Shift every coordinate in the answers of the material by 52 and write out all the lines again, requests included. Leave the pictures out.

(Collected data)
%%

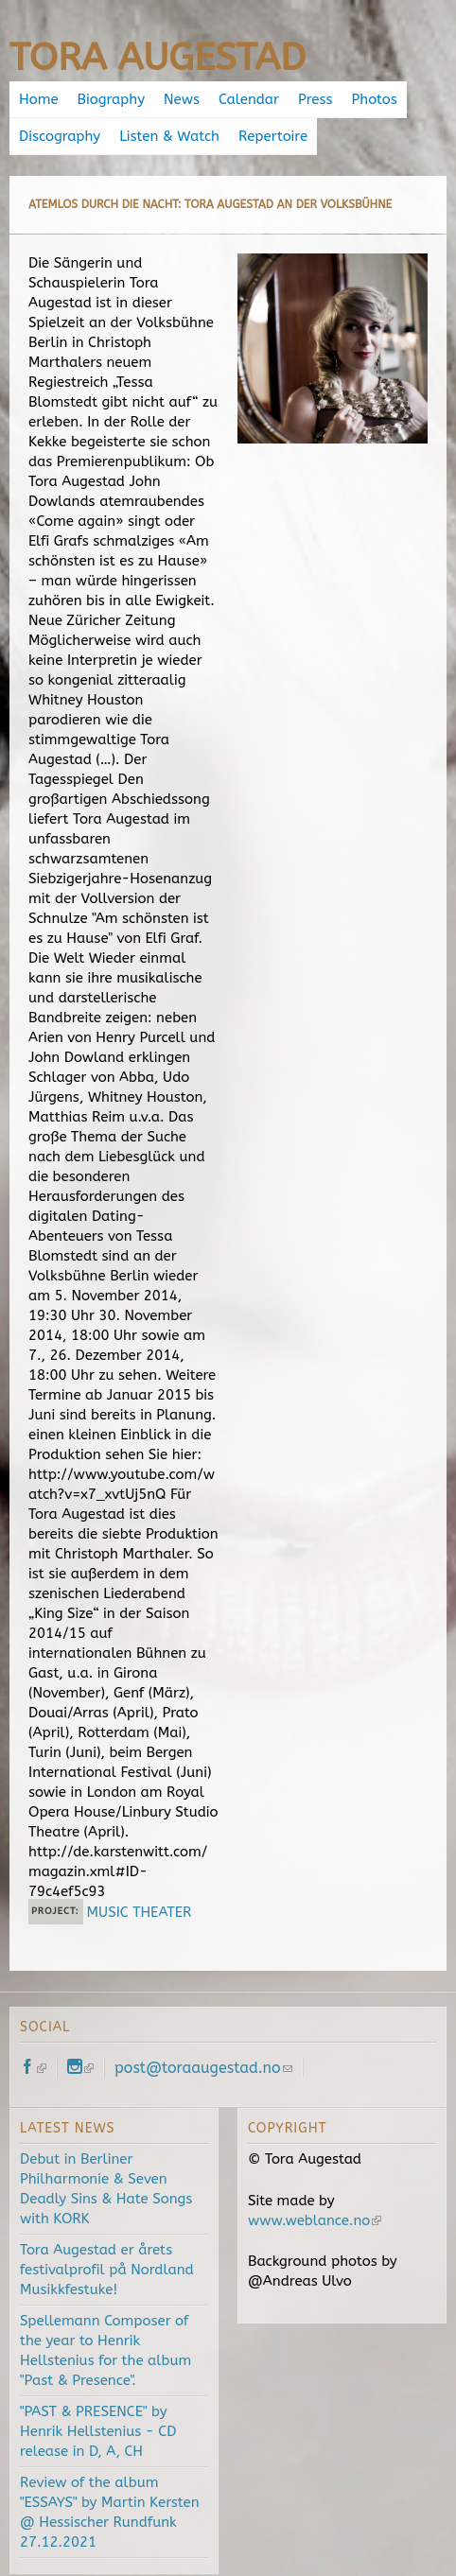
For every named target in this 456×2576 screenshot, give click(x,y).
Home (39, 99)
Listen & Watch (169, 136)
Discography (59, 136)
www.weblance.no (314, 2220)
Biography (111, 99)
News (182, 99)
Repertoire (272, 136)
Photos (374, 99)
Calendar (249, 99)
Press (315, 99)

%%

Response for this exercise:
For every named target in this 456×2576 screenshot, give click(x,y).
Home (91, 151)
Listen & Watch (221, 188)
Discography (111, 188)
www.weblance.no (366, 2272)
Biography (163, 151)
News (234, 151)
Repertoire (324, 188)
Photos (426, 151)
Calendar (301, 151)
Press (367, 151)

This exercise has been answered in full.